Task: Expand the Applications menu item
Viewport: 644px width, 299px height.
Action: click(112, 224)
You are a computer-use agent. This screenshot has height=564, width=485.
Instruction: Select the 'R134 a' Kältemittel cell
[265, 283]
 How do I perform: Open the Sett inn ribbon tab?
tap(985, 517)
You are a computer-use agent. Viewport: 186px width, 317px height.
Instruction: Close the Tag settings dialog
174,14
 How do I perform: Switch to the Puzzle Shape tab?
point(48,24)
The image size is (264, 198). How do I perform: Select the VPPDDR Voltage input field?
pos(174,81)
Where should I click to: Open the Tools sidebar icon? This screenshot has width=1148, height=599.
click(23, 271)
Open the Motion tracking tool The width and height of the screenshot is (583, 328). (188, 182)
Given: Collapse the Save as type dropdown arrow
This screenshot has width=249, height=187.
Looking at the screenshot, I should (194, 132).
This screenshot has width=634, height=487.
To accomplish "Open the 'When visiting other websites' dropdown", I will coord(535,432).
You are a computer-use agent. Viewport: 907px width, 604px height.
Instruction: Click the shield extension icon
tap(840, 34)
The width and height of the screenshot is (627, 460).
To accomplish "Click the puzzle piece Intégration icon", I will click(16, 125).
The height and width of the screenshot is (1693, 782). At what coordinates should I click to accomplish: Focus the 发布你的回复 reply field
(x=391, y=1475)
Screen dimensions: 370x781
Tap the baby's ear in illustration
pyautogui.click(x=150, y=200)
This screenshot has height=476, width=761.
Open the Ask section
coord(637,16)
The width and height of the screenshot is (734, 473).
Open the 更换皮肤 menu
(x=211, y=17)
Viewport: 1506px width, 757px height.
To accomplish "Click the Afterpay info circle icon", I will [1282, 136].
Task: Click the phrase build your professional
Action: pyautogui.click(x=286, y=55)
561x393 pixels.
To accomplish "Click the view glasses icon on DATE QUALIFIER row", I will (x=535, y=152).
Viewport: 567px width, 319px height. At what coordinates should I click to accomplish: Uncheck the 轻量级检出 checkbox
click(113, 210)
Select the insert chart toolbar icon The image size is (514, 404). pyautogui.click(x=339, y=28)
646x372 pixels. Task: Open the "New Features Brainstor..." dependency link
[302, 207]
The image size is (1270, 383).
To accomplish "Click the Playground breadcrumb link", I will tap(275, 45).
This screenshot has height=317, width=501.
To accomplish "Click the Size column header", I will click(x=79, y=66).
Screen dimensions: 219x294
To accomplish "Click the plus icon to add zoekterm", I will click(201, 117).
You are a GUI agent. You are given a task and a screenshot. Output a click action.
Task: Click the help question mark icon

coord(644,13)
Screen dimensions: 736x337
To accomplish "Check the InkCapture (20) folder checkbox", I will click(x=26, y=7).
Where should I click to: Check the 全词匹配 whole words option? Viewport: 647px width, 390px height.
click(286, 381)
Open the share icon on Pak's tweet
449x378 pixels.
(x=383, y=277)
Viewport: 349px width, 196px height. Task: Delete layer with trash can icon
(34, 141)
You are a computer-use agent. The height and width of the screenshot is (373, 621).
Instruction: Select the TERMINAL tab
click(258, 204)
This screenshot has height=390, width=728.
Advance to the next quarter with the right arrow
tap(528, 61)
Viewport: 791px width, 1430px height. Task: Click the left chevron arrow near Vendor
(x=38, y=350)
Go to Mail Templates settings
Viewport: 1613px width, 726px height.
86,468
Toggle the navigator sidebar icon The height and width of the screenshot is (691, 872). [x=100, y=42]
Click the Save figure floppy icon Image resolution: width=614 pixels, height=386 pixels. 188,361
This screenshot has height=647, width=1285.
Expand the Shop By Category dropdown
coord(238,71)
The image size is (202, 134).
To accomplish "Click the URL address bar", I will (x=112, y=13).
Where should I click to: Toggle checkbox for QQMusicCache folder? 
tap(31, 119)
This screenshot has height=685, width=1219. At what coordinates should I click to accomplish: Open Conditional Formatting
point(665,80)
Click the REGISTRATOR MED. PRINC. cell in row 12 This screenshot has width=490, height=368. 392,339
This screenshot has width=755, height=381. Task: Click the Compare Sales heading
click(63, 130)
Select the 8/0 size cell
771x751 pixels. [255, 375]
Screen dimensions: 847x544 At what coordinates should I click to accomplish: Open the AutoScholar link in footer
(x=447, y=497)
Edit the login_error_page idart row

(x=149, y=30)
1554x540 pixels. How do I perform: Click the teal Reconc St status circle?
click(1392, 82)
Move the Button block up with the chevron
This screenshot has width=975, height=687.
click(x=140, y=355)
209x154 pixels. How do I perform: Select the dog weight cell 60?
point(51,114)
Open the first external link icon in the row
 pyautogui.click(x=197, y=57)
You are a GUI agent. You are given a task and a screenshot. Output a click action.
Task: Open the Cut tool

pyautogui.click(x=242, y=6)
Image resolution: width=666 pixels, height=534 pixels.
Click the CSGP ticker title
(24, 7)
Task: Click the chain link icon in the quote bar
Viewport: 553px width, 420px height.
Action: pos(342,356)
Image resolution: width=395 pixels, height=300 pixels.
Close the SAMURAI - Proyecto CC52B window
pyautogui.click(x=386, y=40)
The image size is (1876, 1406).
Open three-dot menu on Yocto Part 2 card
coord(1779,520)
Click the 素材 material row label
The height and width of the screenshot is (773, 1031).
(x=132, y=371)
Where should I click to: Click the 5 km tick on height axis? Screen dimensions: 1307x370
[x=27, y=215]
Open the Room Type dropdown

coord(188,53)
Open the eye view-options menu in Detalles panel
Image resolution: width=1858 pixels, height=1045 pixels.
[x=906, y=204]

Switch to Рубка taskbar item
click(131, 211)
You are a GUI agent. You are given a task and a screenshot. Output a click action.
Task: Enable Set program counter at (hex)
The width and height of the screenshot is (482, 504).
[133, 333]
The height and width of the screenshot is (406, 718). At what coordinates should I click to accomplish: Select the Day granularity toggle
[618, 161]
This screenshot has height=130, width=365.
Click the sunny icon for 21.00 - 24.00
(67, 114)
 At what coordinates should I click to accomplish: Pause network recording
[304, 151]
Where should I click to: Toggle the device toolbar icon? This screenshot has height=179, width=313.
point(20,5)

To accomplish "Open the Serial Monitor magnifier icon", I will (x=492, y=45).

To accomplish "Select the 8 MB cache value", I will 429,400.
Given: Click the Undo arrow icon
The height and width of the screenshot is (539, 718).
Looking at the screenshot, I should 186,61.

Work to complete
Could you turn the entire listing above into a numbered list, one line per item, with the blank lines dropped?

Answer to this task
1. Task: Expand the Applications menu item
2. Viewport: 644px width, 299px height.
3. Action: click(112, 224)
4. You are a computer-use agent. This screenshot has height=564, width=485.
5. Instruction: Select the 'R134 a' Kältemittel cell
6. [265, 283]
7.  How do I perform: Open the Sett inn ribbon tab?
8. tap(985, 517)
9. You are a computer-use agent. Viewport: 186px width, 317px height.
10. Instruction: Close the Tag settings dialog
11. 174,14
12.  How do I perform: Switch to the Puzzle Shape tab?
13. point(48,24)
14. The image size is (264, 198). How do I perform: Select the VPPDDR Voltage input field?
15. pos(174,81)
16. Where should I click to: Open the Tools sidebar icon? This screenshot has width=1148, height=599.
17. click(23, 271)
18. Open the Motion tracking tool The width and height of the screenshot is (583, 328). (188, 182)
19. Given: Collapse the Save as type dropdown arrow
20. This screenshot has width=249, height=187.
21. Looking at the screenshot, I should (194, 132).
22. This screenshot has width=634, height=487.
23. To accomplish "Open the 'When visiting other websites' dropdown", I will coord(535,432).
24. You are a computer-use agent. Viewport: 907px width, 604px height.
25. Instruction: Click the shield extension icon
26. tap(840, 34)
27. The width and height of the screenshot is (627, 460).
28. To accomplish "Click the puzzle piece Intégration icon", I will click(16, 125).
29. The height and width of the screenshot is (1693, 782). At what coordinates should I click to accomplish: Focus the 发布你的回复 reply field
30. (x=391, y=1475)
31. Screen dimensions: 370x781
32. Tap the baby's ear in illustration
33. pyautogui.click(x=150, y=200)
34. This screenshot has height=476, width=761.
35. Open the Ask section
36. coord(637,16)
37. The width and height of the screenshot is (734, 473).
38. Open the 更换皮肤 menu
39. (x=211, y=17)
40. Viewport: 1506px width, 757px height.
41. To accomplish "Click the Afterpay info circle icon", I will [1282, 136].
42. Task: Click the phrase build your professional
43. Action: pyautogui.click(x=286, y=55)
44. 561x393 pixels.
45. To accomplish "Click the view glasses icon on DATE QUALIFIER row", I will (x=535, y=152).
46. Viewport: 567px width, 319px height. At what coordinates should I click to accomplish: Uncheck the 轻量级检出 checkbox
47. click(113, 210)
48. Select the insert chart toolbar icon The image size is (514, 404). pyautogui.click(x=339, y=28)
49. 646x372 pixels. Task: Open the "New Features Brainstor..." dependency link
50. [302, 207]
51. The image size is (1270, 383).
52. To accomplish "Click the Playground breadcrumb link", I will tap(275, 45).
53. This screenshot has height=317, width=501.
54. To accomplish "Click the Size column header", I will click(x=79, y=66).
55. Screen dimensions: 219x294
56. To accomplish "Click the plus icon to add zoekterm", I will click(201, 117).
57. You are a GUI agent. You are given a task and a screenshot. Output a click action.
58. Task: Click the help question mark icon
59. coord(644,13)
60. Screen dimensions: 736x337
61. To accomplish "Check the InkCapture (20) folder checkbox", I will click(x=26, y=7).
62. Where should I click to: Check the 全词匹配 whole words option? Viewport: 647px width, 390px height.
63. click(286, 381)
64. Open the share icon on Pak's tweet
65. 449x378 pixels.
66. (x=383, y=277)
67. Viewport: 349px width, 196px height. Task: Delete layer with trash can icon
68. (34, 141)
69. You are a computer-use agent. The height and width of the screenshot is (373, 621).
70. Instruction: Select the TERMINAL tab
71. click(258, 204)
72. This screenshot has height=390, width=728.
73. Advance to the next quarter with the right arrow
74. tap(528, 61)
75. Viewport: 791px width, 1430px height. Task: Click the left chevron arrow near Vendor
76. (x=38, y=350)
77. Go to Mail Templates settings
78. Viewport: 1613px width, 726px height.
79. 86,468
80. Toggle the navigator sidebar icon The height and width of the screenshot is (691, 872). [x=100, y=42]
81. Click the Save figure floppy icon Image resolution: width=614 pixels, height=386 pixels. 188,361
82. This screenshot has height=647, width=1285.
83. Expand the Shop By Category dropdown
84. coord(238,71)
85. The image size is (202, 134).
86. To accomplish "Click the URL address bar", I will (x=112, y=13).
87. Where should I click to: Toggle checkbox for QQMusicCache folder? 
88. tap(31, 119)
89. This screenshot has height=685, width=1219. At what coordinates should I click to accomplish: Open Conditional Formatting
90. point(665,80)
91. Click the REGISTRATOR MED. PRINC. cell in row 12 This screenshot has width=490, height=368. 392,339
92. This screenshot has width=755, height=381. Task: Click the Compare Sales heading
93. click(63, 130)
94. Select the 8/0 size cell
95. 771x751 pixels. [255, 375]
96. Screen dimensions: 847x544 At what coordinates should I click to accomplish: Open the AutoScholar link in footer
97. (x=447, y=497)
98. Edit the login_error_page idart row
99. (x=149, y=30)
100. 1554x540 pixels. How do I perform: Click the teal Reconc St status circle?
101. click(1392, 82)
102. Move the Button block up with the chevron
103. This screenshot has width=975, height=687.
104. click(x=140, y=355)
105. 209x154 pixels. How do I perform: Select the dog weight cell 60?
106. point(51,114)
107. Open the first external link icon in the row
108.  pyautogui.click(x=197, y=57)
109. You are a GUI agent. You are given a task and a screenshot. Output a click action.
110. Task: Open the Cut tool
111. pyautogui.click(x=242, y=6)
112. Image resolution: width=666 pixels, height=534 pixels.
113. Click the CSGP ticker title
114. (24, 7)
115. Task: Click the chain link icon in the quote bar
116. Viewport: 553px width, 420px height.
117. Action: pos(342,356)
118. Image resolution: width=395 pixels, height=300 pixels.
119. Close the SAMURAI - Proyecto CC52B window
120. pyautogui.click(x=386, y=40)
121. The image size is (1876, 1406).
122. Open three-dot menu on Yocto Part 2 card
123. coord(1779,520)
124. Click the 素材 material row label
125. The height and width of the screenshot is (773, 1031).
126. (x=132, y=371)
127. Where should I click to: Click the 5 km tick on height axis? Screen dimensions: 1307x370
128. [x=27, y=215]
129. Open the Room Type dropdown
130. coord(188,53)
131. Open the eye view-options menu in Detalles panel
132. Image resolution: width=1858 pixels, height=1045 pixels.
133. [x=906, y=204]
134. Switch to Рубка taskbar item
135. click(131, 211)
136. You are a GUI agent. You are given a task and a screenshot. Output a click action.
137. Task: Enable Set program counter at (hex)
138. The width and height of the screenshot is (482, 504).
139. [133, 333]
140. The height and width of the screenshot is (406, 718). At what coordinates should I click to accomplish: Select the Day granularity toggle
141. [618, 161]
142. This screenshot has height=130, width=365.
143. Click the sunny icon for 21.00 - 24.00
144. (67, 114)
145.  At what coordinates should I click to accomplish: Pause network recording
146. [304, 151]
147. Where should I click to: Toggle the device toolbar icon? This screenshot has height=179, width=313.
148. point(20,5)
149. To accomplish "Open the Serial Monitor magnifier icon", I will (x=492, y=45).
150. To accomplish "Select the 8 MB cache value", I will 429,400.
151. Given: Click the Undo arrow icon
152. The height and width of the screenshot is (539, 718).
153. Looking at the screenshot, I should 186,61.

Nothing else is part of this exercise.